The Scientific Library of Danylo Halytsky Lviv National Medical University (Ukrainian: Наукова бібліотека Львівського національного медичного університету імені Данила Галицького; transliterated Naukova biblioteka Lʹvivsʹkoho natsionalʹnoho medychnoho universytetu imeni Danyla Halytsʹkoho) is a department of the Danylo Halytsky Lviv National Medical University that provides students with printed materials for education and research work.

== History ==
On 1 December 1939, 27,000 volumes of medical literature were transferred from the library of the Lviv University to the library of Lviv State Medical University, a precursor to the Danylo Halytsky Lviv National Medical University. These items, which were written mainly in Polish, German, English, and French, became the foundational materials of the medical library.

The first library building was located on the street Charnetskoho 30 (formerly Radianska; currently Vynnychenko Street).

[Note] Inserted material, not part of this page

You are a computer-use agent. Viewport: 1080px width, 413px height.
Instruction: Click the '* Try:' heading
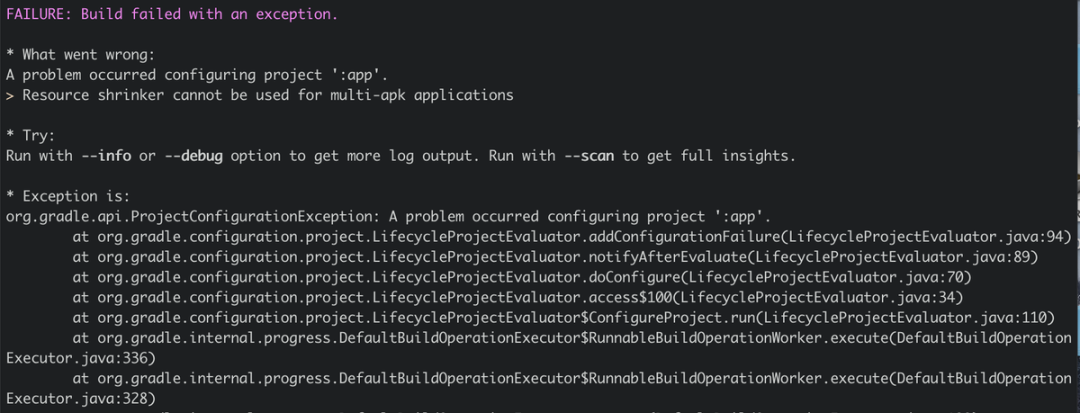tap(30, 135)
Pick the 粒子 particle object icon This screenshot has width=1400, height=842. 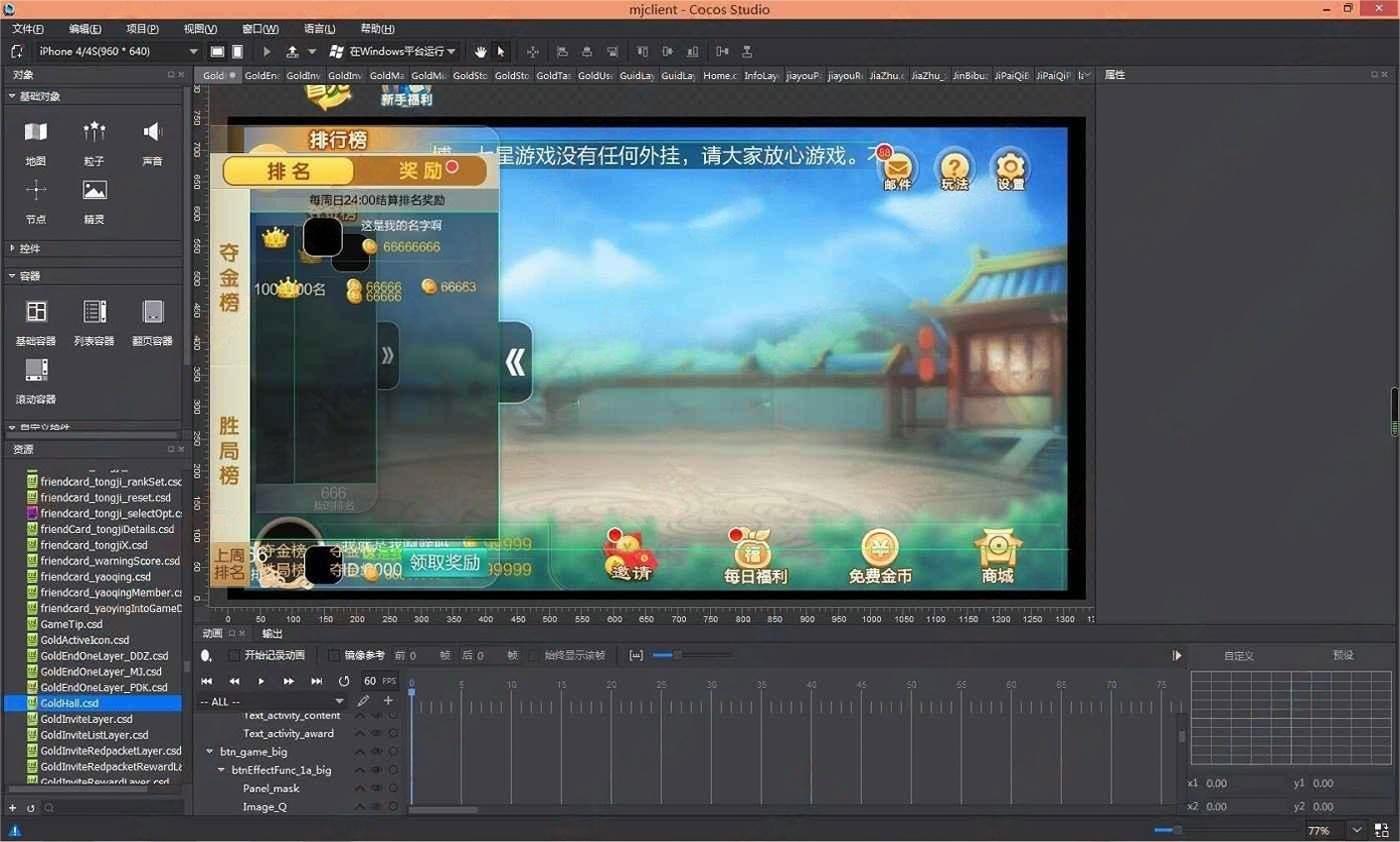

The German occupation of Lviv, beginning on 30 June 1941, stopped university activities until 20 May 1942. The spacious library building, which at that time was located on the Radianska Street 30, was repurposed as a hospital for infectious diseases, and the Scientific Library of LSMU was eliminated. During World War II, parts of the library collection were looted, burned, and destroyed. However, thanks to the efforts of LSMU librarians, almost 20,000 volumes were saved and transferred back to the library of Ivan Franko National University of Lviv for safekeeping. Library equipment was only preserved in small quantities; part of it was looted during the war, some of it went to the hospital for infectious diseases, and still other equipment was sent to different libraries across the city, due to the elimination of funding for those institutions.

During the Second World War, the Scientific Library of the Lviv State Medical University, along with other libraries of higher educational institutions of the city, were part of the single administrative system, known as the "National Library" (Staatsbibliothek Lemberg).

On 19 February 1940, according to Decree No. 196 of the Council of People's Commissars of the USSR, the library was recognized as scientific and was given a building on May 3 Street, 6 (formerly 17 of September; currently Sichovykh Striltsiv Street).

The subsequent history of the library is closely connected with Stanislav Henry Badeni, a lawyer and patron, in whose house the current library is situated. The house, which belonged to the Count family, was built in 1860 by the architect E. Kohlera. The house was located in a downtown area of Lviv, and the building was decorated in the style of neo-rococo. By 1941, the library had grown to 35,000 volumes.

On August 20, 1941, after only one month of German occupation, the general reading room of the library opened its doors. Due to the poor upkeep of the library and the looting which had occurred at it, most medical books, mostly literature published before 1939 in Polish, German, French, and English, remained in storage at the library of Ivan Franko National University of Lviv and were not available for public use. The only collection of medical books at Scientific Library of LSMU, at the time, numbered 639 volumes of the most valuable and most used books, including foreign language "Lestorium"; these were transported to the Scientific Library at Lviv University, and became the improvised basis of the general reading room of the library. Following the German occupation, the scientific libraries of LSMU and Lviv University replenished themselves with up-to-date medical books.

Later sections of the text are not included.